Les travaux de cette session entrent dans le cadre de la mise en oeuvre des dispositions du protocole d’accord, signé à Alger le 30 octobre 1997, portant création du Comité bilatéral frontalier entre l’Algérie et le Niger, conformément aux directives et orientations du président de la République, M. Abdelaziz Bouteflika, et son homologue nigérien, M. Mamadou Tanja, a précisé le ministère dans un communiqué. Les délégations seront conduites, du côté algérien, par le ministre délégué auprès du ministre d’Etat, ministre de l’Intérieur et des Collectivités locales, chargé des Collectivités locales, M. Dahou Ould Kablia, et du côté nigérien, par le ministre de l’Intérieur et de la Décentralisation, M. Mounkaila Modi.

Les travaux de cette deuxième session porteront sur «les questions économiques, administratives, sociales, culturelles, éducatives, sportives et de développement des zones frontalières», a-t-on indiqué de même source. Les deux parties aborderont également les «questions de santé, d’agriculture, de santé animale, de l’environnement et du développement durable, ainsi que les questions de sécurité et de circulation des personnes et des biens», a-t-on ajouté. M. Mounkaila Modi s’était rendu hier après-midi dans la wilaya de Blida, où il a visité l’école d’application de la Sûreté nationale de Soumaa. L’hôte de l’Algérie était accompagné de M. Moussa Sangaré, ambassadeur de la République du Niger en Algérie, de M. Brahim Djeffel, chef du cabinet du ministre délégué auprès du ministre de l’Intérieur et des Collectivités locales, chargé des Collectivités locales, et de M. Kara Bouhadba Abdelkader, directeur des écoles et des enseignements de la Sûreté nationale.
-----
### Objectif a
Répondez aux questions suivantes d'après le texte sur le Comité bilatéral frontalier entre l'Algérie et le Niger :
(i) À quelle date et dans quelle ville le protocole d'accord a-t-il été signé ?
(ii) Par qui la délégation nigérienne est-elle conduite ?
(iii) Quel établissement M. Mounkaila Modi a-t-il visité dans la wilaya de Blida ?
Le texte et les enregistrements constituent des matériaux indépendants l'un de l'autre.
-----
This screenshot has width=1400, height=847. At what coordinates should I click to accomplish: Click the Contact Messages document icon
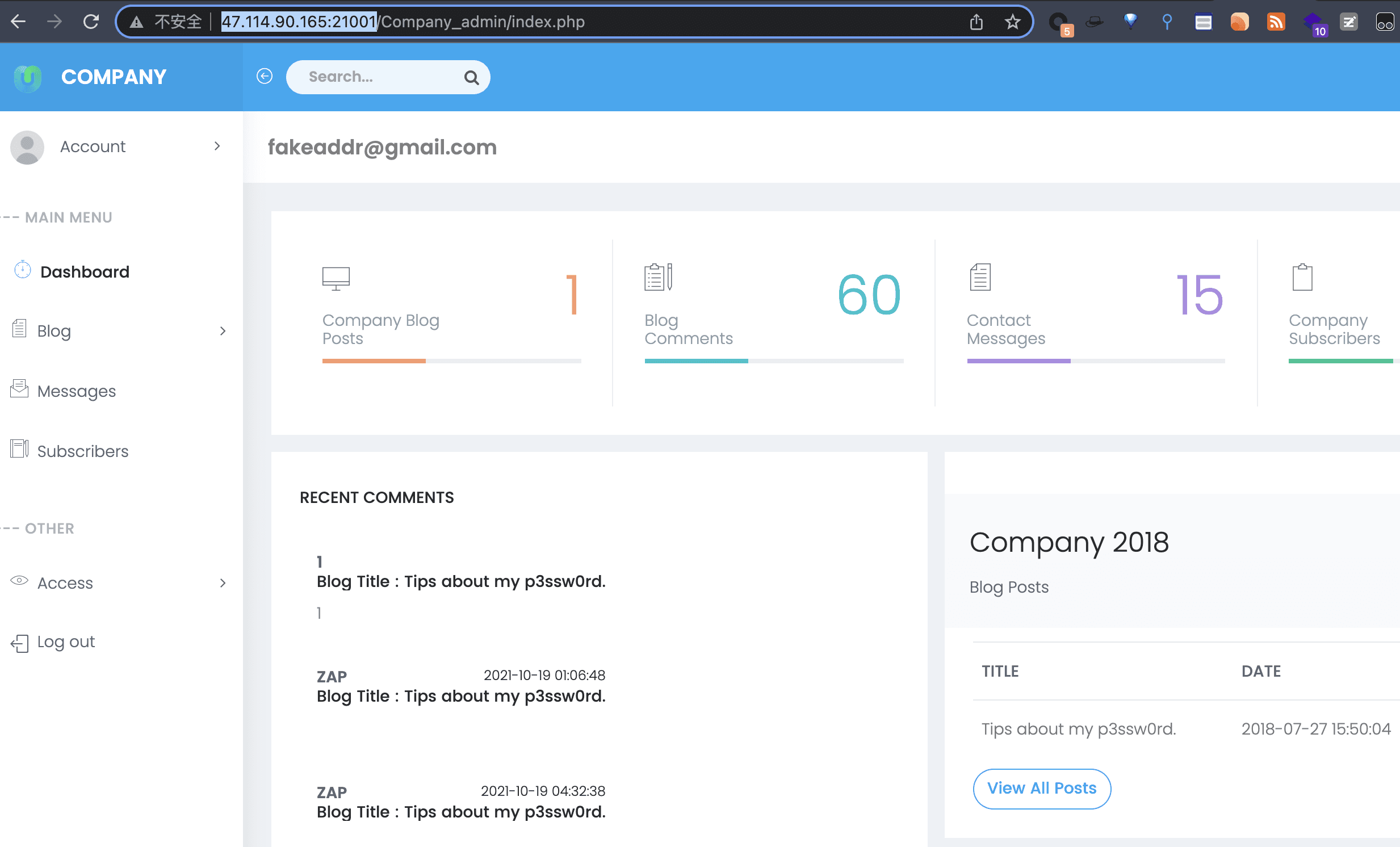(979, 277)
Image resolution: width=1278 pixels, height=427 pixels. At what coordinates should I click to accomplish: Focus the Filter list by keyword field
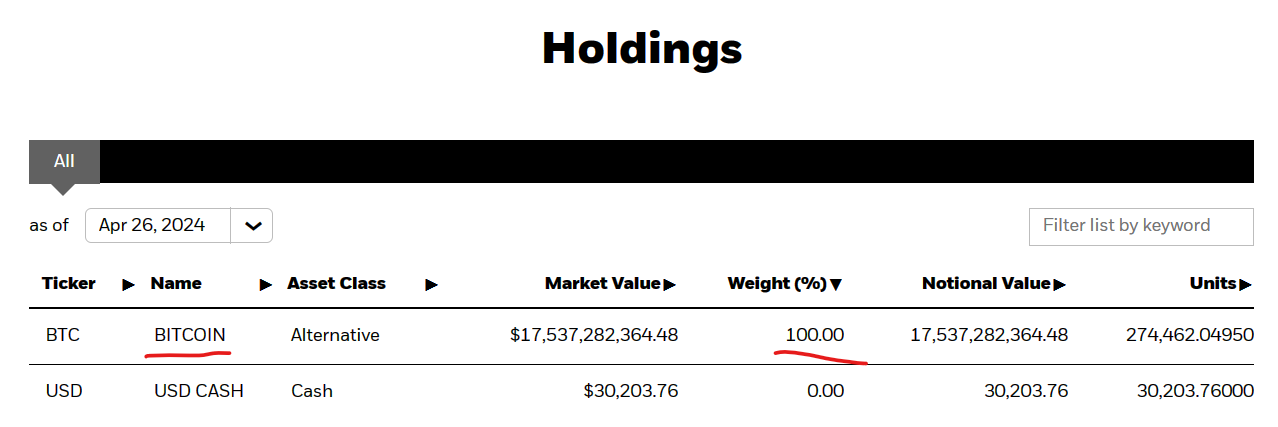pyautogui.click(x=1140, y=226)
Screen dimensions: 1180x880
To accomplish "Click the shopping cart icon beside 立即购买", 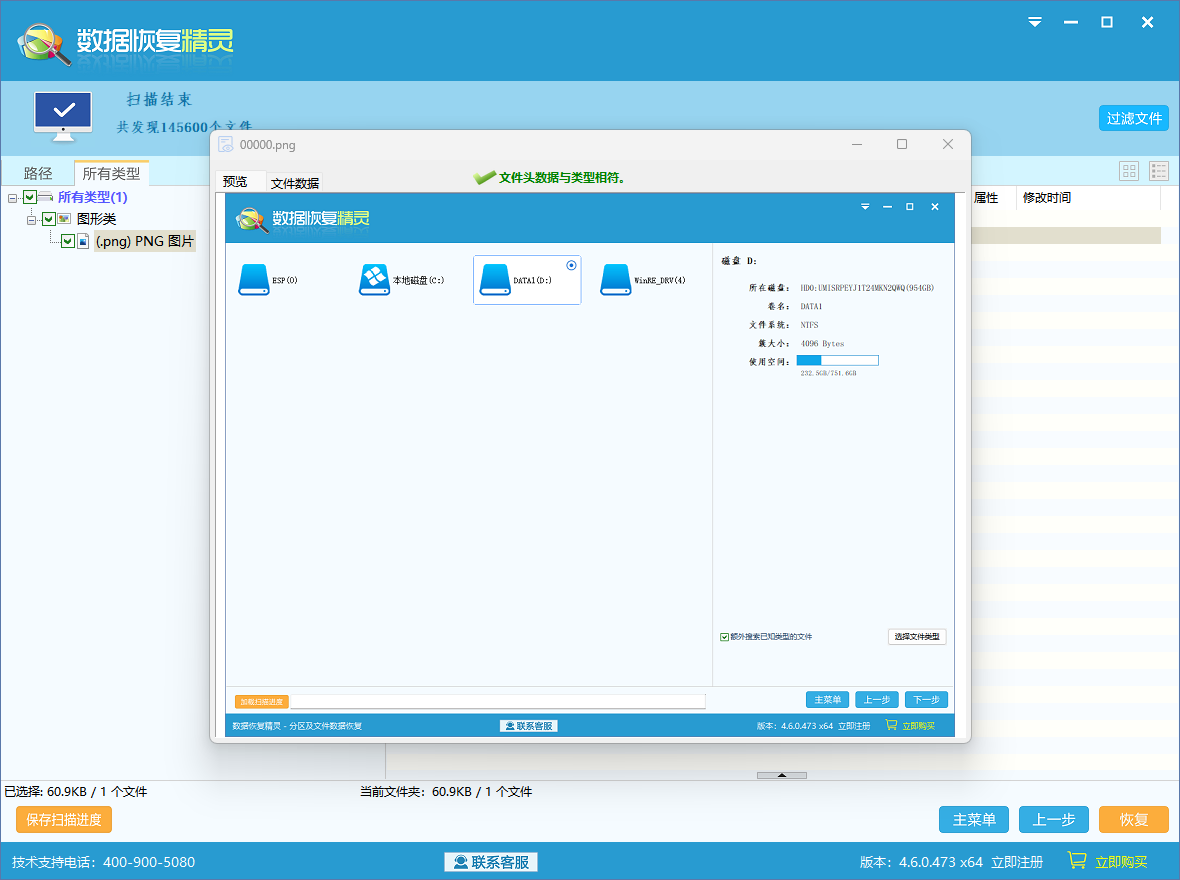I will [1077, 860].
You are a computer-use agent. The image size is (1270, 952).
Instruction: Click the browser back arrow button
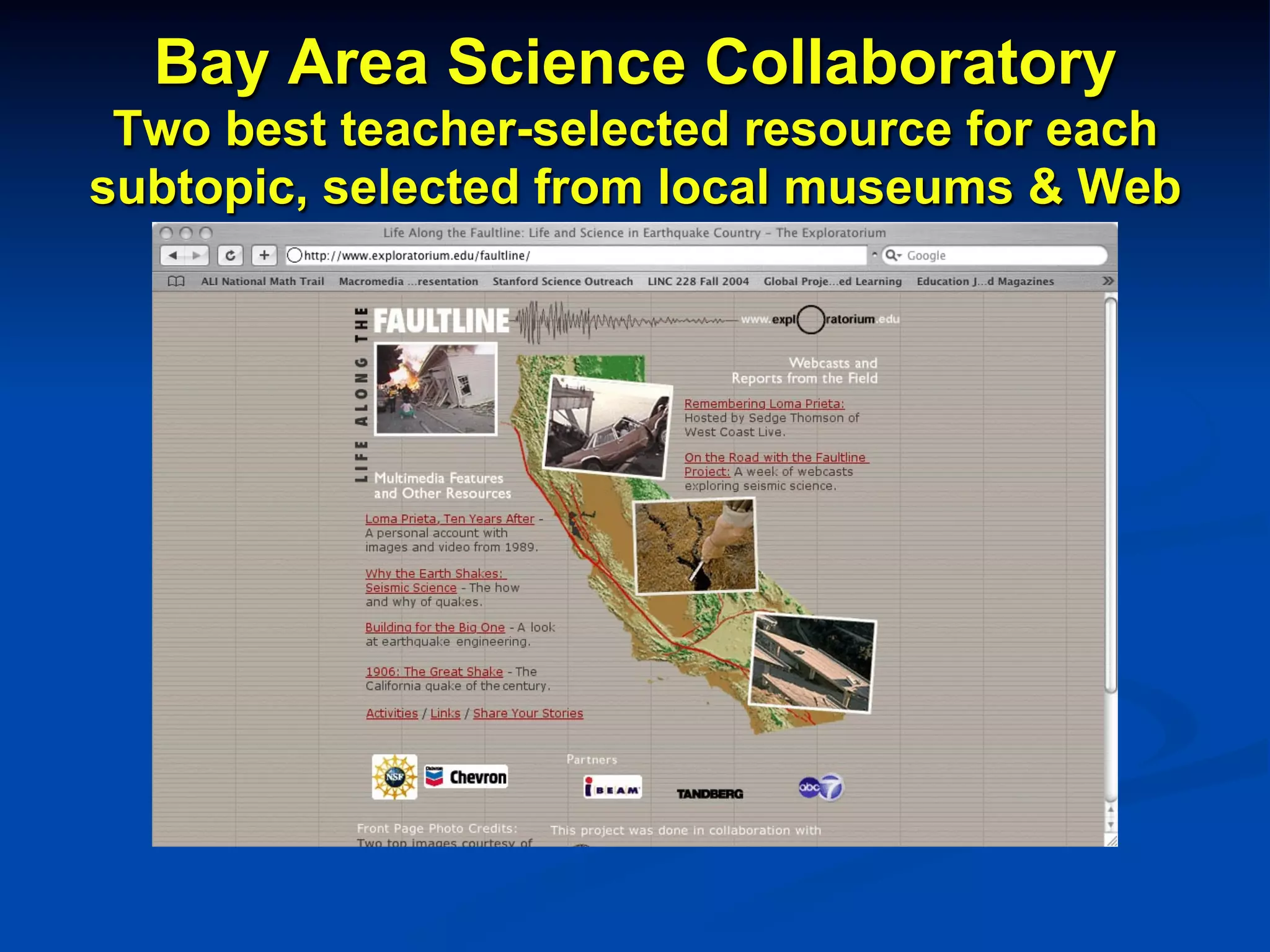pyautogui.click(x=174, y=255)
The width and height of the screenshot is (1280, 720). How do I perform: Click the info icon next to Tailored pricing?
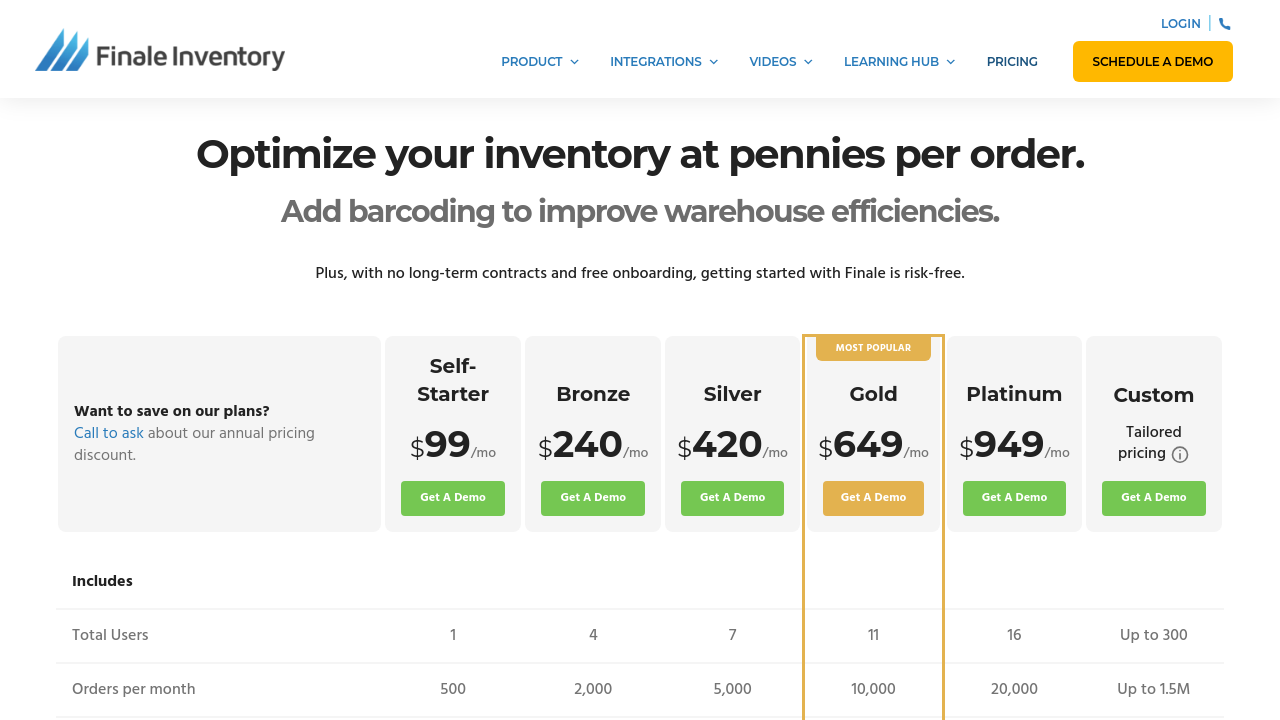1180,455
-----
### Objectif b
Transformez en liste JSON de chaînes, à raison d'une chaîne par ligne et sans les lignes vides, le passage des enregistrements allant de la ligne qui contient « The width and » jusqu'à la fin des enregistrements, ces deux limites comprises. Omettez les images dans votre réponse.

### Réponse correcte a
(i) Le 30 octobre 1997, à Alger.
(ii) Par M. Mounkaila Modi, ministre de l'Intérieur et de la Décentralisation.
(iii) L'école d'application de la Sûreté nationale de Soumaa.

### Réponse correcte b
[
  "The width and height of the screenshot is (1280, 720). How do I perform: Click the info icon next to Tailored pricing?",
  "1180,455"
]